Thank you for your service, girls.
We have a special treat for you on Valentine's Day (which doesn't exist where we live, but we're living up to the International part of Pulp International). Above is the cover of a 1951 photo magazine called G-Eyefuls, which was marketed in the U.S. to the Korean War generation, specifically soldiers. We suspect it was sold in drugstores in military towns, possibly in military base exchanges, and the like. It's credited to a guy named Bill Boltin, who also authored a little-known 1952 novel called Witch on Wheels. Boltin didn't write much for G-Eyefuls, just a foreword and some cheesy captions for the pix.

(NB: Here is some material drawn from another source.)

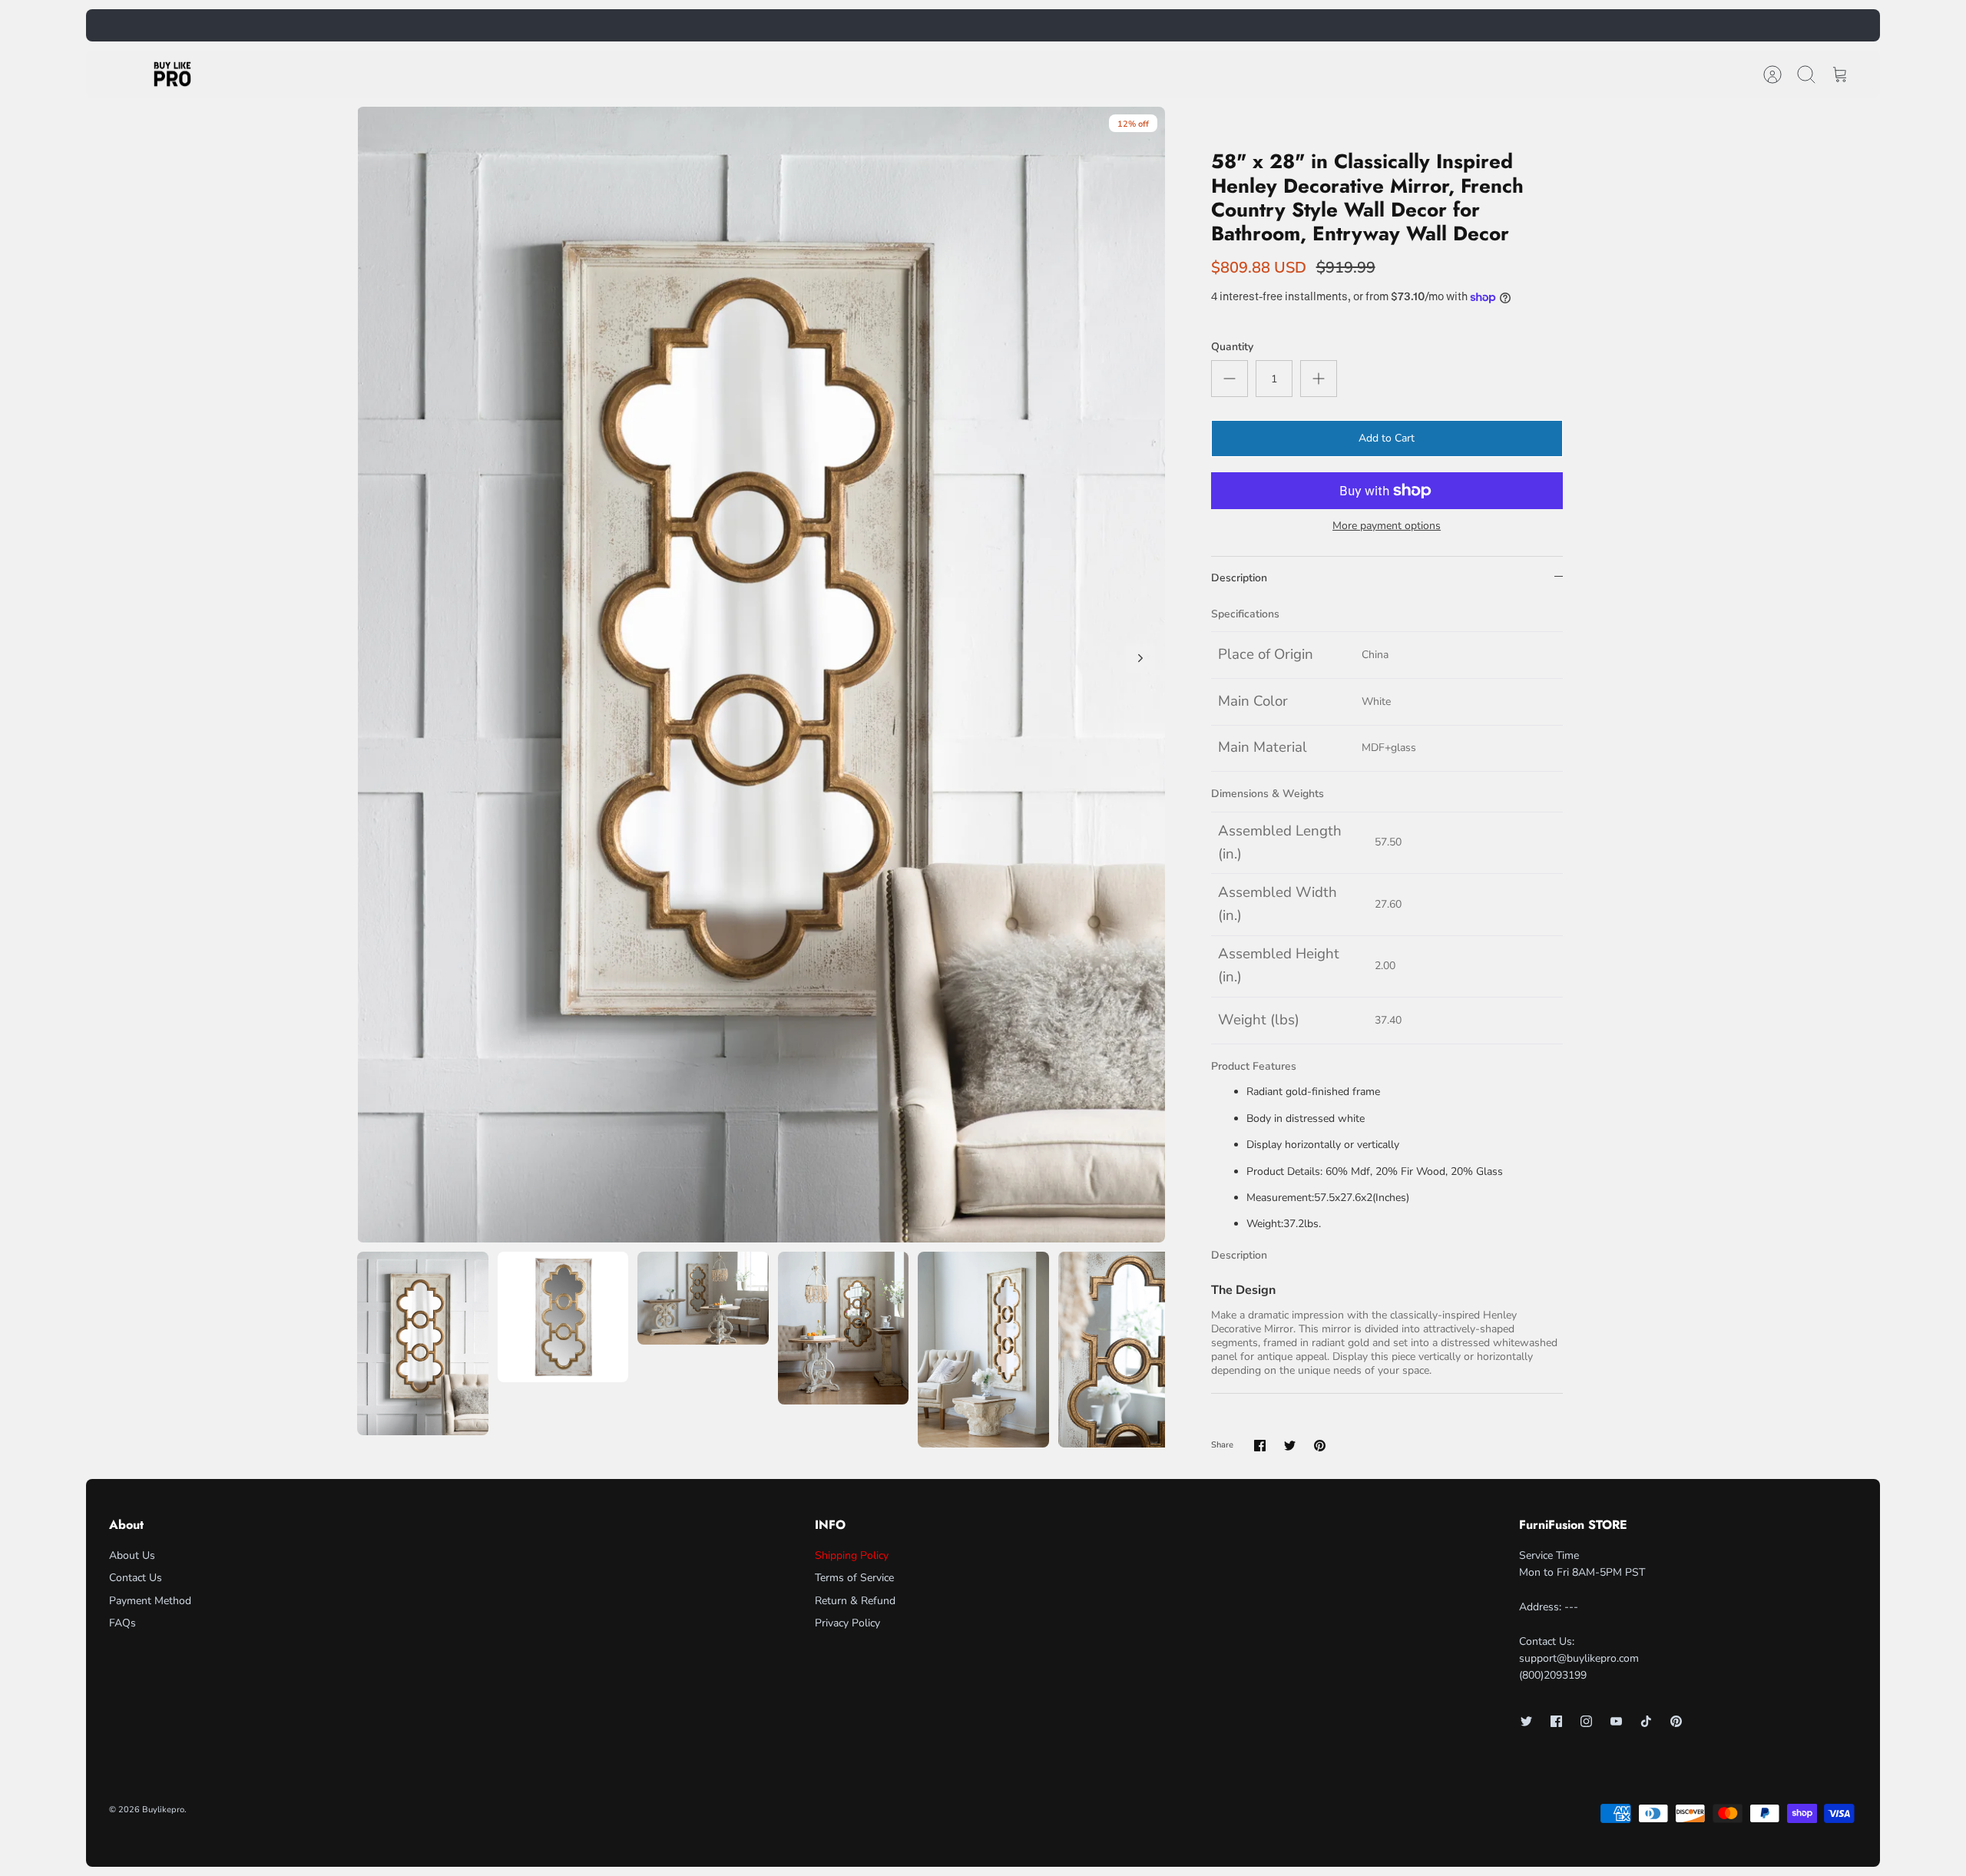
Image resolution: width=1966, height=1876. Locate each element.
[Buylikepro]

We consider it unfortunate that Boltin took time to write captions for nearly every photo, but identifed no models. Since the photos are almost certainly handouts, it's possible Boltin had no idea who most of the models were. However, burlesque queen Lili St. Cyr appears twice, which suggests he at least recognized her. We assume you do too, but if not she appears in panel seven below, with a close-up in panel eight, and she recurs in the third-to-last panel, with another close-up below that. At sixty-four pages, we ran out of patience to upload this entire magazine, but we have a representative selection of forty scans. Happy corporate holiday, Valentiners.

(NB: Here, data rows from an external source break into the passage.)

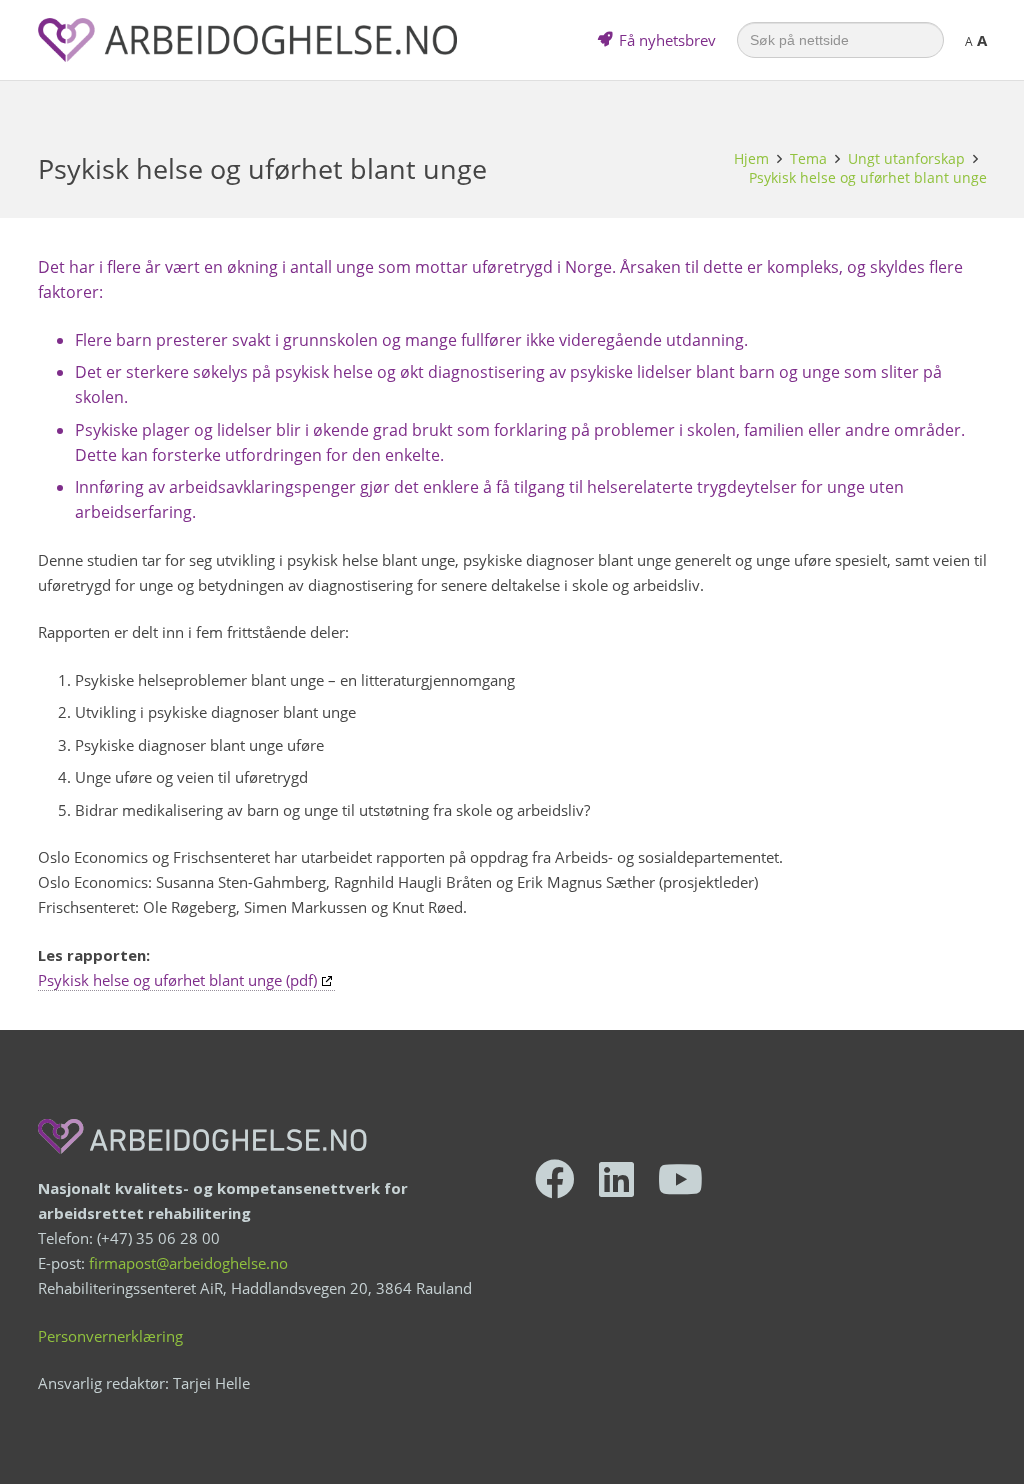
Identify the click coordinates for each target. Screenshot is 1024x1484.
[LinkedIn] (616, 1179)
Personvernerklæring (110, 1336)
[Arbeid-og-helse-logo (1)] (247, 40)
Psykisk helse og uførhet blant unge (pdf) (177, 980)
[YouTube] (680, 1179)
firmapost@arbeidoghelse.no (188, 1263)
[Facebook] (555, 1179)
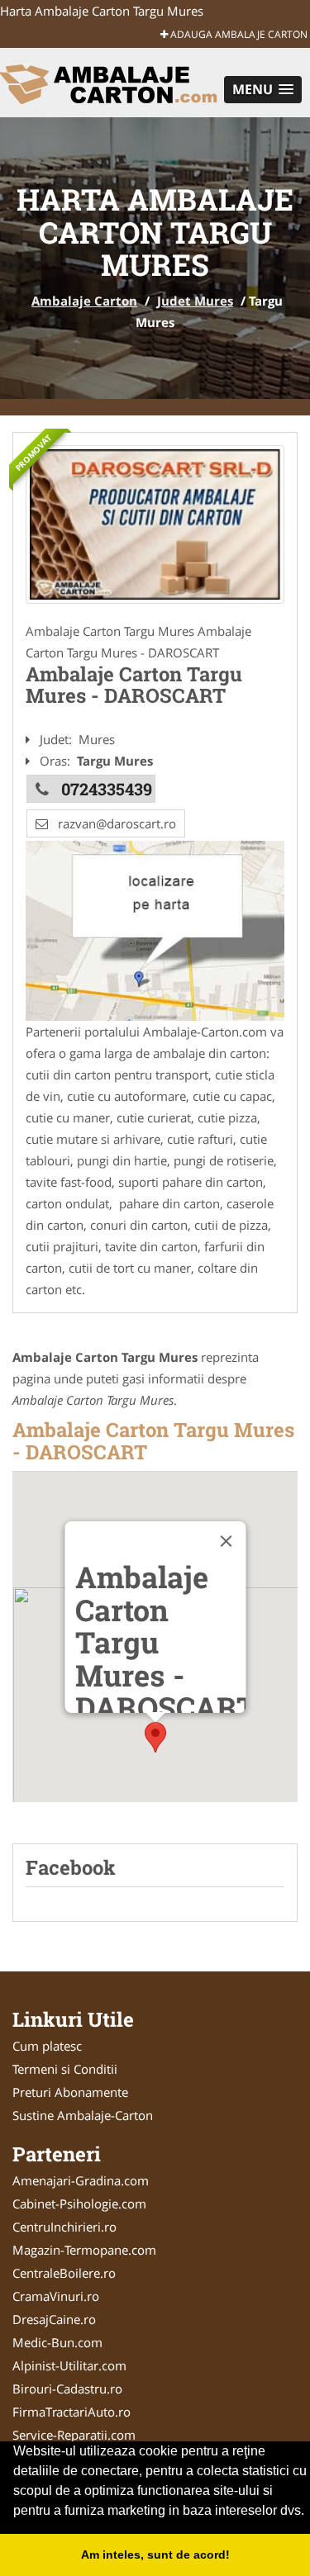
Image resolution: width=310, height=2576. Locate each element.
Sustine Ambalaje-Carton (82, 2115)
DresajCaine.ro (54, 2319)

Femmes Fatales | Nov 23 2019 |

Lili St. Cyr immeasurably improves ancient Spanish tradition.
We recently showed you two Marilyn Monroe life-sized posters from 1953. That same year a poster was published by the New Hampshire based company Life-Size featuring burlesque performer Lili St. Cyr. The matador theme is cool, and also fitting, because she often wore similar costumes on stage. Most images of St. Cyr are black and white, so this one bursting with color is a rarity.
Femmes Fatales | Jan 23 2019 |

You ever had a vision Cyr itself into your brain?
This nude image of burlesque queen Lili St. Cyr brings to mind classical paintings. At least it does to us, but since it isn't a painting, we guess it's just porn. Funny how that works. The shot appeared as Cabaret magazine's centerfold this month in 1957 with a logo and text, but we wiped it to get a clean image. Wiped her pubic hair too. Actually, that wasn't us. We are tireless in our retouching efforts, but that's part of—or actually, isn't part of—the original image. But if you ask real nice maybe we'll give her a big ole bush, just for fun.
Femmes Fatales | Aug 15 2018 |

My hands are registered as lethal weapons. Just imagine what the rest of me can do.
Burlesque queen Lili St. Cyr, looking lovely and shiny in this rare promo photo, practices an unusual brand of martial arts. Basically the way it works is she strips and everyone nearby falls stunned to the floor. It's a lot harder to master than it sounds. Mid-1950s on this image.